Start of Block

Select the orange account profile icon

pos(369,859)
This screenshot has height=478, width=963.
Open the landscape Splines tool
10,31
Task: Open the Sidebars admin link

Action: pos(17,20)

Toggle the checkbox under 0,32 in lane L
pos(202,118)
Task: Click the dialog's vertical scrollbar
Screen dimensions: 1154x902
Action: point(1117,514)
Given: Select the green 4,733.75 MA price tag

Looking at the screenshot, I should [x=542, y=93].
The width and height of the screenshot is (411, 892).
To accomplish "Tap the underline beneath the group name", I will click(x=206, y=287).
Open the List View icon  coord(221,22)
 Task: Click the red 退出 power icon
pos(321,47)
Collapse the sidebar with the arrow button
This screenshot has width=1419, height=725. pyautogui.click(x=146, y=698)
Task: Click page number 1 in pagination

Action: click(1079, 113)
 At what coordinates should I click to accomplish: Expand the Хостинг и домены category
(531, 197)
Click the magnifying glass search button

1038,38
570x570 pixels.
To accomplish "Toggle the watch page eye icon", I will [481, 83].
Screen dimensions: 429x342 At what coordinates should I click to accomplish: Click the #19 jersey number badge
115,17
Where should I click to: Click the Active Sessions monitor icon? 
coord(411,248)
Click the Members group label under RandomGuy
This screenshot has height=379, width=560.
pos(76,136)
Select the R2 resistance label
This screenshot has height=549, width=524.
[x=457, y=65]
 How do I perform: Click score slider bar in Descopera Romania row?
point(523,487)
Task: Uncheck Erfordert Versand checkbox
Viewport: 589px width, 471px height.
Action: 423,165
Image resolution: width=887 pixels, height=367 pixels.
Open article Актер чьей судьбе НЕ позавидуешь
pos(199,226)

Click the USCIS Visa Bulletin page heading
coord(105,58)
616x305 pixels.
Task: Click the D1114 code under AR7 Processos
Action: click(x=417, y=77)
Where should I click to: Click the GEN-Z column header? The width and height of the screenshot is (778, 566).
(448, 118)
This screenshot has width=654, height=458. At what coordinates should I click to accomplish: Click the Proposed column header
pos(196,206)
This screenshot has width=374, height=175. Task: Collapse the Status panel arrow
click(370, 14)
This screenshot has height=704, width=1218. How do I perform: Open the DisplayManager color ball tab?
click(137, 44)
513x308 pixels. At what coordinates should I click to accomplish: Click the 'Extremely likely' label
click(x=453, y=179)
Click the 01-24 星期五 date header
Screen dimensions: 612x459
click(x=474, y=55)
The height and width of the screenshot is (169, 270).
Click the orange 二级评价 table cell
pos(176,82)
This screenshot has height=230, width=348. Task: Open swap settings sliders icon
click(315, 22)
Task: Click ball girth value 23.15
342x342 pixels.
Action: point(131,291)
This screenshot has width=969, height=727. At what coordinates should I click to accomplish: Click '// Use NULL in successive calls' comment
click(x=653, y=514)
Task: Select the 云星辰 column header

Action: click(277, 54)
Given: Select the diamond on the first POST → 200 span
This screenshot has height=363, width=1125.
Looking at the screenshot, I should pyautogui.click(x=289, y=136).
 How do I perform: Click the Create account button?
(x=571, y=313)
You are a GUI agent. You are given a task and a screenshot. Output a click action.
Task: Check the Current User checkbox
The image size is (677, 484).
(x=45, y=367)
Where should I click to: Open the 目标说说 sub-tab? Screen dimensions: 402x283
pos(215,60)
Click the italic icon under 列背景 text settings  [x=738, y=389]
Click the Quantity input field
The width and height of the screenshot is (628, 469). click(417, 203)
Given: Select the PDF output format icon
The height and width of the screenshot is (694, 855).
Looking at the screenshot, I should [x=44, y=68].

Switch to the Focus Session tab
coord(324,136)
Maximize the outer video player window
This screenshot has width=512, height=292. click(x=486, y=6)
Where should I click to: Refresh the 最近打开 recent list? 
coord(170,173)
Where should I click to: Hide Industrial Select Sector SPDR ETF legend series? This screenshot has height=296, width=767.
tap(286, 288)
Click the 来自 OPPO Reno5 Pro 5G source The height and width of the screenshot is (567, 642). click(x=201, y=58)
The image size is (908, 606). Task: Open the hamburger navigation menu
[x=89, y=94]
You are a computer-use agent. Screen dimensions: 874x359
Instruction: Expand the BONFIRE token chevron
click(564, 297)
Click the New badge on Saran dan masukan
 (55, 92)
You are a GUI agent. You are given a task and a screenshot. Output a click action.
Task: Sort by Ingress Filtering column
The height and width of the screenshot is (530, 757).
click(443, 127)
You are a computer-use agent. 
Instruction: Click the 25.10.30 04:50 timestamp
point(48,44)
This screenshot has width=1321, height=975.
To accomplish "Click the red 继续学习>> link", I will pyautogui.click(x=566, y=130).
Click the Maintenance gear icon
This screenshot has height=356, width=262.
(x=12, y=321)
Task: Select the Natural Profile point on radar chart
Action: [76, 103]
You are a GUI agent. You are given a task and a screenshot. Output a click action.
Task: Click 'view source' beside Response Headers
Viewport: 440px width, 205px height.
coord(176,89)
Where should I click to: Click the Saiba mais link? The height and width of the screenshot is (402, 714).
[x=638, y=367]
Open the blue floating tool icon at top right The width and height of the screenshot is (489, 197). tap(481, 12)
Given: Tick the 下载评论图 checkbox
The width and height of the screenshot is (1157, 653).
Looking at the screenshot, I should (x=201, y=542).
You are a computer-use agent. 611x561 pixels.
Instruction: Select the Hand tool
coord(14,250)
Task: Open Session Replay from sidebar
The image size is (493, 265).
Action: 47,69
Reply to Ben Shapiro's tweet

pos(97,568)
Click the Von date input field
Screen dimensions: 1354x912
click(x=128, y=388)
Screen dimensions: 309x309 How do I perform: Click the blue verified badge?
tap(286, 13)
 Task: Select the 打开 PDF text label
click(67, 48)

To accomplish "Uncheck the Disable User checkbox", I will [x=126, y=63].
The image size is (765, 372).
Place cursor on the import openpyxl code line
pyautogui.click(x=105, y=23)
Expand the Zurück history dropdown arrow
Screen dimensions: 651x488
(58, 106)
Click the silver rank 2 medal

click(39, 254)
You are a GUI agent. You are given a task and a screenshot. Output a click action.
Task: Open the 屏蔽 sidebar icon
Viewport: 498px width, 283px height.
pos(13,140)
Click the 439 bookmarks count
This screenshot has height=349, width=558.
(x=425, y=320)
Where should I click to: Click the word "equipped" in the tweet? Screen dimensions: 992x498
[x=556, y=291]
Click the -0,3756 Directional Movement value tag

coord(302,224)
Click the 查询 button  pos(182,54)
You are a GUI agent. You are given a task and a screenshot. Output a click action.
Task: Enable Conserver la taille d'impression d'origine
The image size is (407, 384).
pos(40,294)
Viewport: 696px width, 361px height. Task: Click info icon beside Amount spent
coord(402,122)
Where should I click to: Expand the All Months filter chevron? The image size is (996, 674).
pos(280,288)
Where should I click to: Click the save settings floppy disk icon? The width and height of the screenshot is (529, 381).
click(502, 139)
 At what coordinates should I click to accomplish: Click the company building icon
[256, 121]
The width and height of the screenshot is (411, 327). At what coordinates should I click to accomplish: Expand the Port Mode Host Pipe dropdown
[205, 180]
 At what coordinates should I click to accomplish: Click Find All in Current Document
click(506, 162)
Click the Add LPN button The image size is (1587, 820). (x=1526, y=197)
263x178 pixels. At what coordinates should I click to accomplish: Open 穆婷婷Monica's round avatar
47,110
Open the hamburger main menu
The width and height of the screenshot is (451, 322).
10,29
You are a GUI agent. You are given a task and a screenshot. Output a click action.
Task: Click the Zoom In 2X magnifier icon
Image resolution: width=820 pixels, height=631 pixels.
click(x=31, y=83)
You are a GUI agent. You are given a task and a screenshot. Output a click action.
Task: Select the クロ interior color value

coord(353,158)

End of Block

■ Assigned task:
Each record above should be returned exactly as it appears.

■ Exercise response:
Select the orange account profile icon

pos(369,859)
This screenshot has height=478, width=963.
Open the landscape Splines tool
10,31
Task: Open the Sidebars admin link

Action: pos(17,20)

Toggle the checkbox under 0,32 in lane L
pos(202,118)
Task: Click the dialog's vertical scrollbar
Screen dimensions: 1154x902
Action: point(1117,514)
Given: Select the green 4,733.75 MA price tag

Looking at the screenshot, I should [x=542, y=93].
The width and height of the screenshot is (411, 892).
To accomplish "Tap the underline beneath the group name", I will click(x=206, y=287).
Open the List View icon  coord(221,22)
 Task: Click the red 退出 power icon
pos(321,47)
Collapse the sidebar with the arrow button
This screenshot has width=1419, height=725. pyautogui.click(x=146, y=698)
Task: Click page number 1 in pagination

Action: click(1079, 113)
 At what coordinates should I click to accomplish: Expand the Хостинг и домены category
(531, 197)
Click the magnifying glass search button

1038,38
570x570 pixels.
To accomplish "Toggle the watch page eye icon", I will [481, 83].
Screen dimensions: 429x342 At what coordinates should I click to accomplish: Click the #19 jersey number badge
115,17
Where should I click to: Click the Active Sessions monitor icon? 
coord(411,248)
Click the Members group label under RandomGuy
This screenshot has height=379, width=560.
pos(76,136)
Select the R2 resistance label
This screenshot has height=549, width=524.
[x=457, y=65]
 How do I perform: Click score slider bar in Descopera Romania row?
point(523,487)
Task: Uncheck Erfordert Versand checkbox
Viewport: 589px width, 471px height.
Action: 423,165
Image resolution: width=887 pixels, height=367 pixels.
Open article Актер чьей судьбе НЕ позавидуешь
pos(199,226)

Click the USCIS Visa Bulletin page heading
coord(105,58)
616x305 pixels.
Task: Click the D1114 code under AR7 Processos
Action: click(x=417, y=77)
Where should I click to: Click the GEN-Z column header? The width and height of the screenshot is (778, 566).
(448, 118)
This screenshot has width=654, height=458. At what coordinates should I click to accomplish: Click the Proposed column header
pos(196,206)
This screenshot has width=374, height=175. Task: Collapse the Status panel arrow
click(370, 14)
This screenshot has height=704, width=1218. How do I perform: Open the DisplayManager color ball tab?
click(137, 44)
513x308 pixels. At what coordinates should I click to accomplish: Click the 'Extremely likely' label
click(x=453, y=179)
Click the 01-24 星期五 date header
Screen dimensions: 612x459
click(x=474, y=55)
The height and width of the screenshot is (169, 270).
Click the orange 二级评价 table cell
pos(176,82)
This screenshot has height=230, width=348. Task: Open swap settings sliders icon
click(315, 22)
Task: Click ball girth value 23.15
342x342 pixels.
Action: point(131,291)
This screenshot has width=969, height=727. At what coordinates should I click to accomplish: Click '// Use NULL in successive calls' comment
click(x=653, y=514)
Task: Select the 云星辰 column header

Action: click(277, 54)
Given: Select the diamond on the first POST → 200 span
This screenshot has height=363, width=1125.
Looking at the screenshot, I should pyautogui.click(x=289, y=136).
 How do I perform: Click the Create account button?
(x=571, y=313)
You are a GUI agent. You are given a task and a screenshot. Output a click action.
Task: Check the Current User checkbox
The image size is (677, 484).
(x=45, y=367)
Where should I click to: Open the 目标说说 sub-tab? Screen dimensions: 402x283
pos(215,60)
Click the italic icon under 列背景 text settings  [x=738, y=389]
Click the Quantity input field
The width and height of the screenshot is (628, 469). click(417, 203)
Given: Select the PDF output format icon
The height and width of the screenshot is (694, 855).
Looking at the screenshot, I should [x=44, y=68].

Switch to the Focus Session tab
coord(324,136)
Maximize the outer video player window
This screenshot has width=512, height=292. click(x=486, y=6)
Where should I click to: Refresh the 最近打开 recent list? 
coord(170,173)
Where should I click to: Hide Industrial Select Sector SPDR ETF legend series? This screenshot has height=296, width=767.
tap(286, 288)
Click the 来自 OPPO Reno5 Pro 5G source The height and width of the screenshot is (567, 642). click(x=201, y=58)
The image size is (908, 606). Task: Open the hamburger navigation menu
[x=89, y=94]
You are a computer-use agent. Screen dimensions: 874x359
Instruction: Expand the BONFIRE token chevron
click(564, 297)
Click the New badge on Saran dan masukan
 (55, 92)
You are a GUI agent. You are given a task and a screenshot. Output a click action.
Task: Sort by Ingress Filtering column
The height and width of the screenshot is (530, 757).
click(443, 127)
You are a computer-use agent. 
Instruction: Click the 25.10.30 04:50 timestamp
point(48,44)
This screenshot has width=1321, height=975.
To accomplish "Click the red 继续学习>> link", I will pyautogui.click(x=566, y=130).
Click the Maintenance gear icon
This screenshot has height=356, width=262.
(x=12, y=321)
Task: Select the Natural Profile point on radar chart
Action: [76, 103]
You are a GUI agent. You are given a task and a screenshot. Output a click action.
Task: Click 'view source' beside Response Headers
Viewport: 440px width, 205px height.
coord(176,89)
Where should I click to: Click the Saiba mais link? The height and width of the screenshot is (402, 714).
[x=638, y=367]
Open the blue floating tool icon at top right The width and height of the screenshot is (489, 197). tap(481, 12)
Given: Tick the 下载评论图 checkbox
The width and height of the screenshot is (1157, 653).
Looking at the screenshot, I should (x=201, y=542).
You are a computer-use agent. 611x561 pixels.
Instruction: Select the Hand tool
coord(14,250)
Task: Open Session Replay from sidebar
The image size is (493, 265).
Action: 47,69
Reply to Ben Shapiro's tweet

pos(97,568)
Click the Von date input field
Screen dimensions: 1354x912
click(x=128, y=388)
Screen dimensions: 309x309 How do I perform: Click the blue verified badge?
tap(286, 13)
 Task: Select the 打开 PDF text label
click(67, 48)

To accomplish "Uncheck the Disable User checkbox", I will [x=126, y=63].
The image size is (765, 372).
Place cursor on the import openpyxl code line
pyautogui.click(x=105, y=23)
Expand the Zurück history dropdown arrow
Screen dimensions: 651x488
(58, 106)
Click the silver rank 2 medal

click(39, 254)
You are a GUI agent. You are given a task and a screenshot. Output a click action.
Task: Open the 屏蔽 sidebar icon
Viewport: 498px width, 283px height.
pos(13,140)
Click the 439 bookmarks count
This screenshot has height=349, width=558.
(x=425, y=320)
Where should I click to: Click the word "equipped" in the tweet? Screen dimensions: 992x498
[x=556, y=291]
Click the -0,3756 Directional Movement value tag

coord(302,224)
Click the 查询 button  pos(182,54)
You are a GUI agent. You are given a task and a screenshot. Output a click action.
Task: Enable Conserver la taille d'impression d'origine
The image size is (407, 384).
pos(40,294)
Viewport: 696px width, 361px height. Task: Click info icon beside Amount spent
coord(402,122)
Where should I click to: Expand the All Months filter chevron? The image size is (996, 674).
pos(280,288)
Where should I click to: Click the save settings floppy disk icon? The width and height of the screenshot is (529, 381).
click(502, 139)
 At what coordinates should I click to accomplish: Click the company building icon
[256, 121]
The width and height of the screenshot is (411, 327). At what coordinates should I click to accomplish: Expand the Port Mode Host Pipe dropdown
[205, 180]
 At what coordinates should I click to accomplish: Click Find All in Current Document
click(506, 162)
Click the Add LPN button The image size is (1587, 820). (x=1526, y=197)
263x178 pixels. At what coordinates should I click to accomplish: Open 穆婷婷Monica's round avatar
47,110
Open the hamburger main menu
The width and height of the screenshot is (451, 322).
10,29
You are a GUI agent. You are given a task and a screenshot. Output a click action.
Task: Click the Zoom In 2X magnifier icon
Image resolution: width=820 pixels, height=631 pixels.
click(x=31, y=83)
You are a GUI agent. You are given a task and a screenshot. Output a click action.
Task: Select the クロ interior color value

coord(353,158)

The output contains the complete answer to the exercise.